Il 12 febbraio 1809 nasceva Abraham Lincoln, il presidente che avrebbe segnato la storia americana con la sua battaglia per l’unità e l’abolizione della schiavitù. Due secoli dopo, gli Stati Uniti sono ancora divisi, e il dibattito sulla memoria storica si è fatto più acceso che mai, specialmente sotto l’ombra ingombrante di Donald Trump.
Lincoln è spesso celebrato come il grande emancipatore, il leader che, con la Proclamazione di Emancipazione del 1863, pose fine alla schiavitù negli Stati Uniti. Ma il mito, come sempre, è più semplice della realtà. L’abolizione non fu solo un atto di alta moralità: fu una mossa politica, necessaria per vincere la Guerra Civile e per indebolire economicamente il Sud. Lincoln stesso, nei primi anni della guerra, dichiarò che avrebbe accettato di preservare l’Unione anche senza toccare la schiavitù, se fosse stato necessario. Solo quando divenne chiaro che liberare gli schiavi avrebbe garantito un vantaggio strategico contro gli Stati Confederati, la scelta divenne inevitabile.
Oggi, Donald Trump si propone come il difensore dell’America “vera”, facendo leva su nostalgie nazionaliste e sul mito di un Paese bianco e cristiano minacciato da nemici interni ed esterni. Nei suoi comizi, ha persino osato paragonarsi a Lincoln, definendosi il presidente più perseguitato della storia americana. Eppure, la sua eredità è l’opposto di quella di Lincoln: non l’unità, ma la divisione, non la ricerca di una nazione più giusta, ma l’esaltazione delle fratture sociali.

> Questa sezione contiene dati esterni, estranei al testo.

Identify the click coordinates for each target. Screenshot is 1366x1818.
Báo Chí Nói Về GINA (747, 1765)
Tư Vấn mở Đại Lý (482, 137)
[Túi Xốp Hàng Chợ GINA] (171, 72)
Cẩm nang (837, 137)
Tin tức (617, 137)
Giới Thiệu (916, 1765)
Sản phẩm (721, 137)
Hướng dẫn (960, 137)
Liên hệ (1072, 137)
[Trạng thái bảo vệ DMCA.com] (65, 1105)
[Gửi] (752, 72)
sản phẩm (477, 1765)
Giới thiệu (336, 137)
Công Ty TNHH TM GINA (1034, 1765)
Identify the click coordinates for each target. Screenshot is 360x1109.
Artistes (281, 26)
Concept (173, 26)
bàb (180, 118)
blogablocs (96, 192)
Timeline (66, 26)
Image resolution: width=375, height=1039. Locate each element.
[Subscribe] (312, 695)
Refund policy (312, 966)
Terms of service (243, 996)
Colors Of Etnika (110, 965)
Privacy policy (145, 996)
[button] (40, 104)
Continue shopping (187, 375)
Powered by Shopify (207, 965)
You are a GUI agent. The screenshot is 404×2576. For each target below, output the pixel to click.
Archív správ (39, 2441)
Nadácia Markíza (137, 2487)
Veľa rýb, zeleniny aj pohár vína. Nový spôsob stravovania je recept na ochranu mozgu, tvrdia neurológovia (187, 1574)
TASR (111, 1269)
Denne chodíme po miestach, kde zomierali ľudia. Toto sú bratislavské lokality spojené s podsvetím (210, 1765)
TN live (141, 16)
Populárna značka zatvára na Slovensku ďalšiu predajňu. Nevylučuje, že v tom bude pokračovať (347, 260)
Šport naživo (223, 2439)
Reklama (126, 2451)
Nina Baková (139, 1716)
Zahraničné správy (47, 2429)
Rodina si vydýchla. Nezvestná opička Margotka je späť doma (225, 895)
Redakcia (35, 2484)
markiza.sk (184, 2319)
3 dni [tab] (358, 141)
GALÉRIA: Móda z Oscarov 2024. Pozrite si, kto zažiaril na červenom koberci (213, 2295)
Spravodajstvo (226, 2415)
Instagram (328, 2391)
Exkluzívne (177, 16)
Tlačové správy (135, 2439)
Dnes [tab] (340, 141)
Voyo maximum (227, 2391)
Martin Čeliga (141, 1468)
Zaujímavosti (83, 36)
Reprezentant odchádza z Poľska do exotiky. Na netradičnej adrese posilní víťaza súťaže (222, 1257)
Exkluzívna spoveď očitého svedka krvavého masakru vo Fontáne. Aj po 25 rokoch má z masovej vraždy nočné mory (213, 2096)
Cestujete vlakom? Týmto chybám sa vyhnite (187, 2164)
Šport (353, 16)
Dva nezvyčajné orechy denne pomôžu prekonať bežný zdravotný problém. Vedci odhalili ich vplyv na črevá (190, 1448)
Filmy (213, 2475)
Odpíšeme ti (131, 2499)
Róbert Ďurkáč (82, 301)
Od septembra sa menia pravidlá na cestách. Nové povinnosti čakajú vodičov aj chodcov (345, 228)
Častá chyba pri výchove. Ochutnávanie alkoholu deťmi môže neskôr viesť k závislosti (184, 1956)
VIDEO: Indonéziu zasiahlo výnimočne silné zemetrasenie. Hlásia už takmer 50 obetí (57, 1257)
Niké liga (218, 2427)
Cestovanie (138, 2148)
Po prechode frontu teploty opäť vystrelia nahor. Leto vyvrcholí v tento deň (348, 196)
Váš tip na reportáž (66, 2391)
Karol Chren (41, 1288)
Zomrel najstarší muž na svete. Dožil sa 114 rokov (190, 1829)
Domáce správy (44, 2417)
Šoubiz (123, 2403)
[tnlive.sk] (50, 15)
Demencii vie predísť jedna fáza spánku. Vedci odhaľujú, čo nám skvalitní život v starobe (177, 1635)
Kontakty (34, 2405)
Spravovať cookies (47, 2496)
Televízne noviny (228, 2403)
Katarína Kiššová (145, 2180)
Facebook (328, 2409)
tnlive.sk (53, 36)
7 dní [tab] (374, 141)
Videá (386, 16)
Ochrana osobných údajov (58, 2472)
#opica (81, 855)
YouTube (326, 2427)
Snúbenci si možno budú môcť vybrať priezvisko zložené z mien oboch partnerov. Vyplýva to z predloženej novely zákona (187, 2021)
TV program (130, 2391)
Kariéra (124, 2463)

Il vero lascito di Lincoln non è solo l’abolizione della schiavitù, ma il principio che lo guidava: l’America non può sopravvivere spezzata. Oggi, a duecentoquindici anni dalla sua nascita, gli Stati Uniti sembrano aver dimenticato quella lezione. E la domanda che rimane è se il futuro sarà scritto dai costruttori di unità o dai fautori della discordia.